И он пошел к бабке, проживавшей на отшибе, и спросил – как и кем жить? Но каждую осень мозг бабки превращался в сухой лед, сердце билось раз в день, язык не ворочался, забытый мертвыми, и ручьи света из окна вливались в душу через сетки глаз, и все, кроме света, было для этих глаз сором. Маркиза, эмигрировавшая из Франции в начале века, так же, как и бабка, проживавшая на отшибе, не давала советы осенью, но подсказала ему устроиться истопником при школе – потому что – сказала она – скоро зима – и сказала – время жечь деревья; то же самое сказал ему отец Анны, которому он помог спилить разросшуюся вербу в палисаднике, и он сказал – хорошо – а потом спросил – пишет ли домой Анна?; отец Анны косо посмотрел на него и сказал, что пишет, и спросил – а что?; он сказал – ничего – и спросил – приедет она в поселок?; отец Анны сказал – нет; он спросил – почему?; отец Анны сказал – потому что я ее убью.

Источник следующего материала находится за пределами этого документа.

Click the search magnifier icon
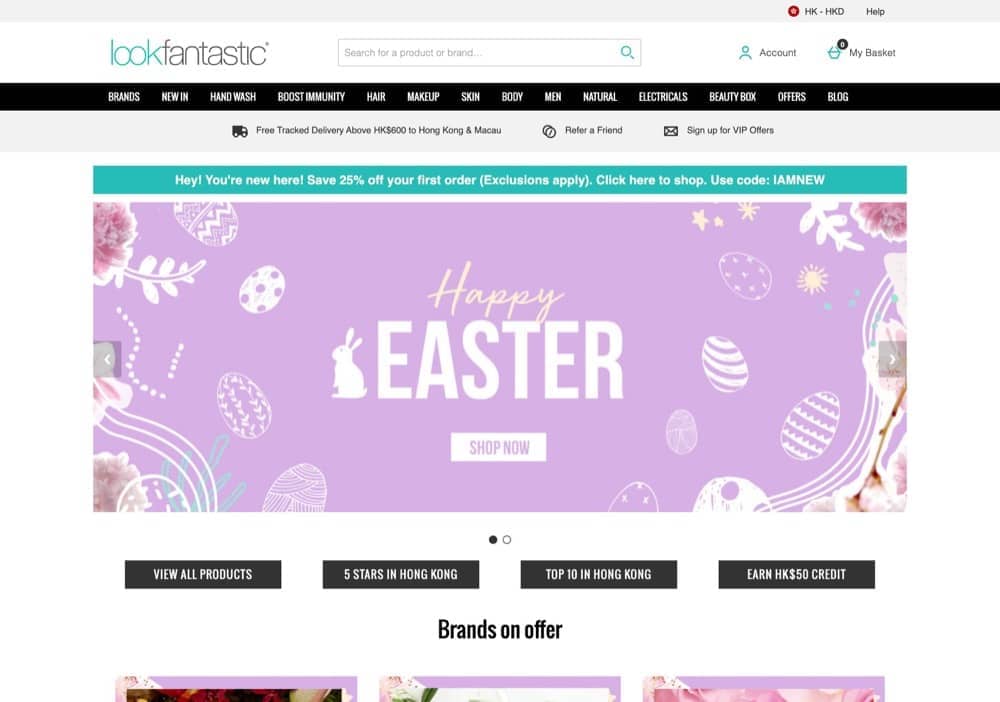The width and height of the screenshot is (1000, 702). pyautogui.click(x=627, y=52)
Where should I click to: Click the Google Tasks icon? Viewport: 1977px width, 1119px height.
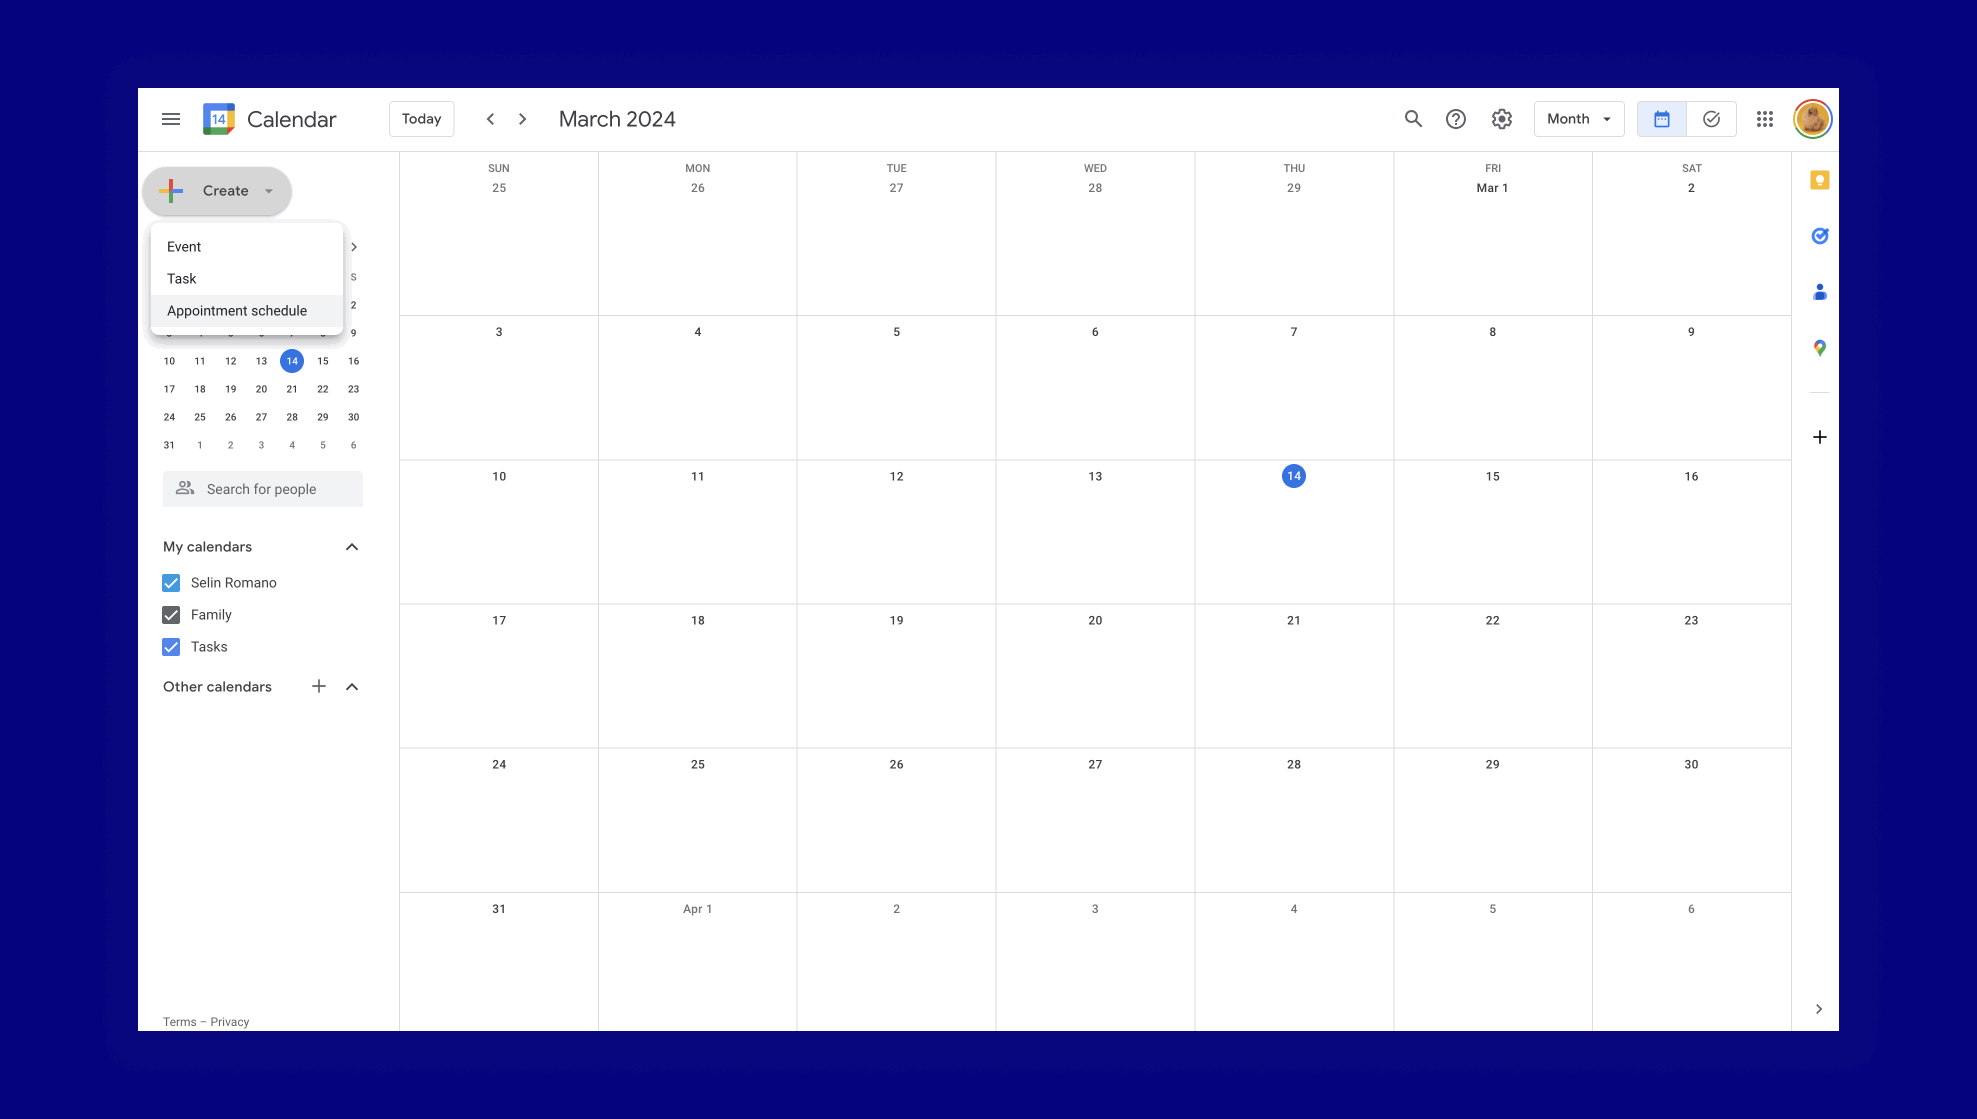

В конце сентября он пришел к директору школы и сказал, что готов работать истопником в котельной; директор школы спросил, согласен ли он работать ночью; он сказал, что согласен. Посланный директором в северное крыло здания, он спустился по ступенькам в подвал и, оказавшись в тесном, удушливом помещении, увидел длинную, прокопченную лавку, покосившийся черный стол, открытую чугунную топку и заслонку, державшуюся на одной петле, большой котел и ржавые трубы, по которым циркулировал горячий пар; один угол котельной был отгорожен тремя широкими досками, державшимися за счет вбитых в землю кольев, а за ними на куче угля валялись совковые лопаты и черные измятые ведра, а в стене на уровне головы был вбит железнодорожный костыль, на котором висела керосиновая лампа, опутанная медной проволокой, позеленевшей от сырости, и на короткий миг, глядя в огонь, он почувствовал, что достиг конечной цели своего пути. На лавке сидел рыжеволосый чумазый мужчина. Его могучие плечи занимали все пространство от чугунной топки до противоположной стены и выглядели гораздо шире длины стола, и казалось, что здание, слившись с окаменевшей темнотой за его спиной, лежит у него на плечах, и, если ему вздумается подняться, вместе с ним поднимется вся школа, сорванная с фундамента; когда в котельную вошел Бедолагин, лицо с крупным носом, сжатыми тисками губ и массивным подбородком, выпирающим, точно у жующего быка, не нарушило ни одно движение, словно кора угольной пыли и копоти намертво сковала мышечные нервы лба, щек и губ. Глаза на долю секунды уперлись в Бедолагина, а потом взор потек вдаль, как если бы в реку бросили булыжник, надеясь преградить ей путь в океан. Бедолагин долго стоял перед ним не в состоянии определить, то ли он смертельно пьян, то ли поражен крайней летаргией, и уже намеревался уйти, как вдруг подбородок рыжеволосого мужчины дрогнул, точно отслоился пласт породы, под воздействием внутреннего толчка с лица исчезла неподвижность, и казалось, оно неминуемо рассыплется черными камнями, как стена дома от удара изнутри, и сквозь отчетливый гул крови в ушах Бедолагин услышал голос, исполненный ненавистью к самому себе – видал ты когда-нибудь шесть пальцев на одной ноге?